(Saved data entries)
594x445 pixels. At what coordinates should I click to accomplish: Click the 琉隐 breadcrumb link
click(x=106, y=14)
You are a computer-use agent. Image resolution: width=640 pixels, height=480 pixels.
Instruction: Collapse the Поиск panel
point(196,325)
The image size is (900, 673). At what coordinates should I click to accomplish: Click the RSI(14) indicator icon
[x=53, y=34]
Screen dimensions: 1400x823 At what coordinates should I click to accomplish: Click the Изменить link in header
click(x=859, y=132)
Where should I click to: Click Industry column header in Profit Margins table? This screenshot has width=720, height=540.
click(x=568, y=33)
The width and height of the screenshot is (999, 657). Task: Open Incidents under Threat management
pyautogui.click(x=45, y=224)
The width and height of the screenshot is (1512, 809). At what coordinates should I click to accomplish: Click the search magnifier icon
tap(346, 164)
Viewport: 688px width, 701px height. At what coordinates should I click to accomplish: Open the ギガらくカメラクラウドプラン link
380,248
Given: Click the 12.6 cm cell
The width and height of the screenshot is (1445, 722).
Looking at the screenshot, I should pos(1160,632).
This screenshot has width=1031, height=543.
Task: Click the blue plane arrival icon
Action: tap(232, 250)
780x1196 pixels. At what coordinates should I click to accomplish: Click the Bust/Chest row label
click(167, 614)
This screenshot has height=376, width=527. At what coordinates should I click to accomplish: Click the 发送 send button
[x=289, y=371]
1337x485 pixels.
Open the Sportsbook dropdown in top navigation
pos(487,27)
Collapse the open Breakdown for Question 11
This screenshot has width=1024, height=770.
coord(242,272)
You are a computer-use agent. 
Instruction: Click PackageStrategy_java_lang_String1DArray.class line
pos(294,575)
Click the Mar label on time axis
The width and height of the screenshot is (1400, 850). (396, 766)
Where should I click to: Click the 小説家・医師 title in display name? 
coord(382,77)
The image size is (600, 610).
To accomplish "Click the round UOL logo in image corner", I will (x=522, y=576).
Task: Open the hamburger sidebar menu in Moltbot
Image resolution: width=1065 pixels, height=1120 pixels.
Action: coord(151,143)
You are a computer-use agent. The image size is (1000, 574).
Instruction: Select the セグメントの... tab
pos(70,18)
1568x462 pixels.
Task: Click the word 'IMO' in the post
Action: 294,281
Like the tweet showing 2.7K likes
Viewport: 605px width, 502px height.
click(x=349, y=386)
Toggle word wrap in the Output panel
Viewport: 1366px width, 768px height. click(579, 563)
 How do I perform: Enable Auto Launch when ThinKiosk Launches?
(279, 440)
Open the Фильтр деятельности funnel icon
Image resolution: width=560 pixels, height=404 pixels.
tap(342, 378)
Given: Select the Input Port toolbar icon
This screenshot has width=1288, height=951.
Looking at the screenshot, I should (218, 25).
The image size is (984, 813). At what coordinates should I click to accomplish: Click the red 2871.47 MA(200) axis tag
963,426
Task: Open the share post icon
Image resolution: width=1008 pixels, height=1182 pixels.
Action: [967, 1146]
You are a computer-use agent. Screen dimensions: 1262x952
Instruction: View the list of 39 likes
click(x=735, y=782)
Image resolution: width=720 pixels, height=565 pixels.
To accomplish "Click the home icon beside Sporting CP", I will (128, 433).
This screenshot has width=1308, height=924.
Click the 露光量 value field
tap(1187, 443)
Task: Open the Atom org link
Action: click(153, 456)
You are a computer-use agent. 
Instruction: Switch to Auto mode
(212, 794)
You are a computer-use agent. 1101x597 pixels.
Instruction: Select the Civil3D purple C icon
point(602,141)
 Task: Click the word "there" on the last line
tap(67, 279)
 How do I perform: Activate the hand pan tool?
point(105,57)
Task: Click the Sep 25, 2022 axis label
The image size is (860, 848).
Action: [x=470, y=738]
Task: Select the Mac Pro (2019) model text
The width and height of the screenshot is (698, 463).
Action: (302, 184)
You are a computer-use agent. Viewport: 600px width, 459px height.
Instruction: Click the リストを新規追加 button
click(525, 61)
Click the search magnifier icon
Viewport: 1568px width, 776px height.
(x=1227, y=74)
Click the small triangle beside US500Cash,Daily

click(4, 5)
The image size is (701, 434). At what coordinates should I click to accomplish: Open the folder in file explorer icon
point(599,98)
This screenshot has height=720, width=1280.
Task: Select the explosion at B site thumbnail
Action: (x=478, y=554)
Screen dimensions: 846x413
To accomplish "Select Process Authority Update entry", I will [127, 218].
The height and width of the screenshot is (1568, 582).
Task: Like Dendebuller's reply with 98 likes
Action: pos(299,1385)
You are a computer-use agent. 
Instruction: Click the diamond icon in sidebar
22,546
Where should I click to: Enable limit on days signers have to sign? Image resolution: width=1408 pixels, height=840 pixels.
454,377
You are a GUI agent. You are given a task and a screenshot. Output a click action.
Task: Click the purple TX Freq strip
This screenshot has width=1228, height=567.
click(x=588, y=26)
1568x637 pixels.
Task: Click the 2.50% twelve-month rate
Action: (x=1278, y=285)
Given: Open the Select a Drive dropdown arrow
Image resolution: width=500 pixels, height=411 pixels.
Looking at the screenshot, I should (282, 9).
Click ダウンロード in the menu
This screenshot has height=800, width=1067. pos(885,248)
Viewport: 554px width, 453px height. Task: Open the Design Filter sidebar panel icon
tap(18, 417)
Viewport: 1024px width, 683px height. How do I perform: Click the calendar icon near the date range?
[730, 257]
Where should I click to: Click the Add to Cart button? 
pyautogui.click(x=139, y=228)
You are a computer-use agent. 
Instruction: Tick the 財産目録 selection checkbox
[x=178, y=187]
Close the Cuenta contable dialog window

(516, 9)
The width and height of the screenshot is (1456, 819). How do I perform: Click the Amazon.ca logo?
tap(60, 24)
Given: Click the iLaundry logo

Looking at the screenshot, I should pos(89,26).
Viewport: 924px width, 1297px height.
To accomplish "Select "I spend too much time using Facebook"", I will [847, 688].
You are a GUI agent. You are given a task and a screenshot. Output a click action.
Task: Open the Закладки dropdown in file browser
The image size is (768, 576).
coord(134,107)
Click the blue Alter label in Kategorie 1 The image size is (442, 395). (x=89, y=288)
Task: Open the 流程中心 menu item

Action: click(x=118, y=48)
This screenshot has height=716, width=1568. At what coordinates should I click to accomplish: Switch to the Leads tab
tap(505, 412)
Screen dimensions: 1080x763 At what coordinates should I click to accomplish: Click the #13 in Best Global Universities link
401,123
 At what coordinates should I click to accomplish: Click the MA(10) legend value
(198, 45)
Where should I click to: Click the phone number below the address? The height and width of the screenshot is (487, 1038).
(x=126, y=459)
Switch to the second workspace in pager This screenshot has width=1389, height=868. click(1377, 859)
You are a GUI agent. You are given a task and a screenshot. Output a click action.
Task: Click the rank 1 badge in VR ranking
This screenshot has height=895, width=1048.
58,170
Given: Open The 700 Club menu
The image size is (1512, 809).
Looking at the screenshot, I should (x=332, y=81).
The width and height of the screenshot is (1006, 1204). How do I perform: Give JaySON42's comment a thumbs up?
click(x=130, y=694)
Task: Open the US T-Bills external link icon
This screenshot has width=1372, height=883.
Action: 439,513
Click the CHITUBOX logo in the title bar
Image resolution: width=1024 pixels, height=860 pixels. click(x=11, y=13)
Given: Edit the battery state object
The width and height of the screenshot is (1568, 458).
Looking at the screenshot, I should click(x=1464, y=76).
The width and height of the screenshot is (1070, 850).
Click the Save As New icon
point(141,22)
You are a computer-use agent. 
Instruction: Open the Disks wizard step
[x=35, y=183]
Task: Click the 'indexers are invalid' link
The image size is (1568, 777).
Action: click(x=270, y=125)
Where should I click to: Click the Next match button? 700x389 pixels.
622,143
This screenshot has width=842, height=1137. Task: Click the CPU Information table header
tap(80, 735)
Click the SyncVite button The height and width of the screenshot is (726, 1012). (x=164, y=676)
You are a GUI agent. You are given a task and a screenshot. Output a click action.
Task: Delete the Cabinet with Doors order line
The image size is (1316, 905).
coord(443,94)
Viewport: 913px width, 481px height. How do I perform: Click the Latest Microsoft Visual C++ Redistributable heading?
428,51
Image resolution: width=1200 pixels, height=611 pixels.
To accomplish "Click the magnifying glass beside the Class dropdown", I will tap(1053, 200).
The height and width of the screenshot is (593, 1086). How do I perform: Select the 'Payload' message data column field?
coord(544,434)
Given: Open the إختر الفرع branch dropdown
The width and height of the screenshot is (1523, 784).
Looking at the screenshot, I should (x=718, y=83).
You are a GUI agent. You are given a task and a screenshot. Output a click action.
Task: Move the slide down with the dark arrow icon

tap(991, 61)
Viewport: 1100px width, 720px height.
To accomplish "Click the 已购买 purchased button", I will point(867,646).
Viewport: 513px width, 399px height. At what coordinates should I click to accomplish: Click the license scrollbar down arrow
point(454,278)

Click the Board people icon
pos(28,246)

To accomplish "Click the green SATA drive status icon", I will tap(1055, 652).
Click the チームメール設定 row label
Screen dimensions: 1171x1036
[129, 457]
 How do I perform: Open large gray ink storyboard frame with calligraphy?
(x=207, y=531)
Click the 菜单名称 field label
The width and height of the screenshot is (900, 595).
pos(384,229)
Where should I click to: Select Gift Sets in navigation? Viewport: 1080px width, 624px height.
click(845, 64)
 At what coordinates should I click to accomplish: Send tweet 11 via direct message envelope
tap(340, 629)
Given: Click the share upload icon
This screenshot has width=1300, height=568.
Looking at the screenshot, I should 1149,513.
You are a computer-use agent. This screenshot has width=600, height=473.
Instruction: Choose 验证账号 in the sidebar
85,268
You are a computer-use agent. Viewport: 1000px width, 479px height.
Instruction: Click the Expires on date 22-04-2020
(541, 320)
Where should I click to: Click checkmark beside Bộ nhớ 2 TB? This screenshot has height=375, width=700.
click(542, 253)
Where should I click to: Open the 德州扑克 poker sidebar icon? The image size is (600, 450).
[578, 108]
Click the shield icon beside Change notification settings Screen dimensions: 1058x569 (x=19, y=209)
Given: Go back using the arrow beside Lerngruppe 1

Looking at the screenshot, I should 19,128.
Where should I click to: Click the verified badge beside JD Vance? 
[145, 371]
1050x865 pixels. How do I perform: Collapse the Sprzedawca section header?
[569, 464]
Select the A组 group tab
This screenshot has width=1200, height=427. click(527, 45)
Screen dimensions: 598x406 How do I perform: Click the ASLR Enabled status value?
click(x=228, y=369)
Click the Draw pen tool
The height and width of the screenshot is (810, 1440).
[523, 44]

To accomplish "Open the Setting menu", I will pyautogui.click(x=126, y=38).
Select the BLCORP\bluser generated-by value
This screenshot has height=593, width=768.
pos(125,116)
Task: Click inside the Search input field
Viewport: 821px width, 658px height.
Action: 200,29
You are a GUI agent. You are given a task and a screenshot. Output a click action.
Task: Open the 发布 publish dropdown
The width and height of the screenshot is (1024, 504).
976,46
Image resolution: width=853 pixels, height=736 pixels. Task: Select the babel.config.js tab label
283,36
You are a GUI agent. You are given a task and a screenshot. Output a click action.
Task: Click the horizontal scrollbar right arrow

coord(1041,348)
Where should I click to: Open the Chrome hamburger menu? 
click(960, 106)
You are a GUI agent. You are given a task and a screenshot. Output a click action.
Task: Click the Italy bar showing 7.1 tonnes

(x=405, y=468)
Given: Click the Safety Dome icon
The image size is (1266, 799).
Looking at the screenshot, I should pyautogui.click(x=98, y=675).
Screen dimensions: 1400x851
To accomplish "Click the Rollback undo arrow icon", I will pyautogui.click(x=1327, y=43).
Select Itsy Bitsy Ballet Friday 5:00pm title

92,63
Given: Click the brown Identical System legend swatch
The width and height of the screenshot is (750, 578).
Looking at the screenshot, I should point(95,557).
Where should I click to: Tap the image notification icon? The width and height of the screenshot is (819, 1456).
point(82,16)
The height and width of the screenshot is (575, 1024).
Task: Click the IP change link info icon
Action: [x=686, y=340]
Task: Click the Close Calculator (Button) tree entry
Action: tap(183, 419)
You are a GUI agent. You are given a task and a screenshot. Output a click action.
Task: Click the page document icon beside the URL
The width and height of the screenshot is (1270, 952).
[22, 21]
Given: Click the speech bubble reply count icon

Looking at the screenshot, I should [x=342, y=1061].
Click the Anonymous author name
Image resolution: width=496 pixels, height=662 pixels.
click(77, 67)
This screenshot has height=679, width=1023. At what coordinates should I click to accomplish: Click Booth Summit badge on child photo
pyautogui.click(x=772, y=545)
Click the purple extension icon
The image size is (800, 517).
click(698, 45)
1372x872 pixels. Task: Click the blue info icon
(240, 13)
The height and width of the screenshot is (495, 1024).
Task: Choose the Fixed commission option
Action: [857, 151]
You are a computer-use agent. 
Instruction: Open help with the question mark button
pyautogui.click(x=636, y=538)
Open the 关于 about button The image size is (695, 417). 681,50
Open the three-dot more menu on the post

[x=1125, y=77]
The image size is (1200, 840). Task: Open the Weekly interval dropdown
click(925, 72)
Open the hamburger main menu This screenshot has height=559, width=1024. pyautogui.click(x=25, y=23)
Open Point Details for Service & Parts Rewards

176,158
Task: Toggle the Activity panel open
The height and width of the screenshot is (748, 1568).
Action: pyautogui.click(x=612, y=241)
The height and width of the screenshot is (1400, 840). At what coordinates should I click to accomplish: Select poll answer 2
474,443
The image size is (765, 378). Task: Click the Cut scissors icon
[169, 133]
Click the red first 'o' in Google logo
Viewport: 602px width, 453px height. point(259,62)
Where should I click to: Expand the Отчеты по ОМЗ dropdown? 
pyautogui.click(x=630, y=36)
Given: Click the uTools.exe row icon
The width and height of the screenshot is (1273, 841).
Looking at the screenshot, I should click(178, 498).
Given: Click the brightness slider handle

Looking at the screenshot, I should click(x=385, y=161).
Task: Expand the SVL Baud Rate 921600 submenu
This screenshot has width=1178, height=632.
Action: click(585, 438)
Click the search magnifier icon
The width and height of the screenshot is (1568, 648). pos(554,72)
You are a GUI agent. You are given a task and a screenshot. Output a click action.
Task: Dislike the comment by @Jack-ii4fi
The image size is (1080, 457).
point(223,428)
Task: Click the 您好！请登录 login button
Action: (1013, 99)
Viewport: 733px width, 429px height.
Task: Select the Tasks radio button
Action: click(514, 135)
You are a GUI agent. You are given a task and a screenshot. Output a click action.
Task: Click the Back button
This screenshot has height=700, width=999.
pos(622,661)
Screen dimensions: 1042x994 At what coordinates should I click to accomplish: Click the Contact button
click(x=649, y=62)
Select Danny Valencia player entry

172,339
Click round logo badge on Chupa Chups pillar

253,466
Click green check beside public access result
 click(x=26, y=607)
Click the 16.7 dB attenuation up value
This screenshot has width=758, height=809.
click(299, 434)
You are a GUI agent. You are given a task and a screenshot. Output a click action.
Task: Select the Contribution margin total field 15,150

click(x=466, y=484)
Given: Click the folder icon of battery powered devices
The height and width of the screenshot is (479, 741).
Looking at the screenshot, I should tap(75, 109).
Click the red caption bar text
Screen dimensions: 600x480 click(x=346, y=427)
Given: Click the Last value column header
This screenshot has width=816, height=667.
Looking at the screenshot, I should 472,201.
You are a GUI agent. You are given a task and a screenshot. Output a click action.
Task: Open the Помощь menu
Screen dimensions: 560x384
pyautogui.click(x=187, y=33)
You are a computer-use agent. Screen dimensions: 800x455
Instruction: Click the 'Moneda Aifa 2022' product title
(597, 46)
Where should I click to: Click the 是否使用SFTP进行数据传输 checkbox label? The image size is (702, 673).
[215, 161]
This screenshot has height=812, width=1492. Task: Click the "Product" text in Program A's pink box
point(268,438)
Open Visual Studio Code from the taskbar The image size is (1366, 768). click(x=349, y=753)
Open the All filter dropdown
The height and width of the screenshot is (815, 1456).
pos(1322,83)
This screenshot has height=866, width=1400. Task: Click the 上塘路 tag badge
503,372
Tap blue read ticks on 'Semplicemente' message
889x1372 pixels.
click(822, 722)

» Problem
Every line above that holds the string "share" should be copied out.

» Solution
Task: Open the share post icon
Given: Click the share upload icon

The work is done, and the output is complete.